Another big study, published in 2004 by Daniel Cohen and colleagues for the Rodolfo Debenedetti Foundation,32 also found ‘scant’ evidence of any link between competition and innovation,33 although any innovations that were adopted did seem to be diffused more rapidly by competition – the same point that Mowery had made 20 years earlier.

The study also found that the innovations carried out by individual firms tended to consist of adding ‘tweaks’ of their own, preferably patentable ones, designed to secure a positional edge in the market and perhaps monopolize some particular aspect of it. The story of the World Wide Web (now known simply as ‘the Web’) is a classic demonstration of how difficult it then becomes to preserve the innovator’s original vision, and the surprisingly large environmental cost of departing from it – this is described in detail in Chapter 10.

WHY CAPITALISM INHIBITS INNOVATION

The 19th-century artist, writer and socialist William Morris described capitalist competition as ‘a mad bull chasing you over your own garden’34 – a view now supported by a wealth of research. Governments and firms started to take interest in creativity as the pace of technological change accelerated after the Second World War. Creativity became a major area of study, which has consistently found that even mildly competitive environments and situations of unequal power are completely incompatible with creative thinking.35

In one of many experiments described in a popular book about creativity by Guy Claxton, two groups of non-golfers were taught putting.36 Both were instructed in exactly the same way, but one group was told that they’d be inspected at the end of the course by a famous professional. This group’s performance (measured in balls successfully ‘sunk’) was far lower than the other group’s.

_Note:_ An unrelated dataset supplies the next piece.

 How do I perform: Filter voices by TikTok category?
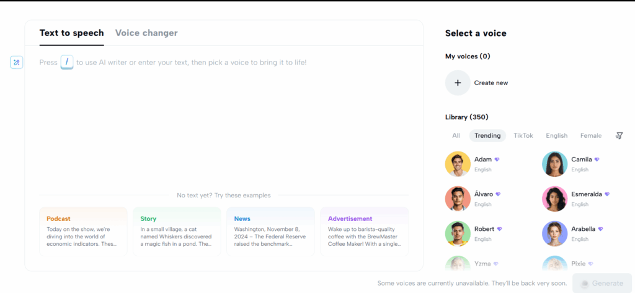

The small anxiety of knowing a professional would be watching them devastated their ability to learn.

Firms became very keen on using the new research to teach their staff to be more creative, and some psychologists found creative ways to teach creativity, without challenging the creativity-stifling structures of the firms that paid them. Brainstorming, team away-days and the creative enclaves mentioned earlier, are all products of this ‘creativity movement’.

Claxton has an illuminating anecdote about George Prince, co-founder of a popular ‘creativity-enhancing’ system called Synectics. To Prince’s chagrin, his own research led him to realize that the business context made his enterprise hopeless:

Speculation, the process of expressing and exploring tentative ideas in public, made people, especially in the work setting, intensely vulnerable, and that… people came to experience their workplace meetings as unsafe.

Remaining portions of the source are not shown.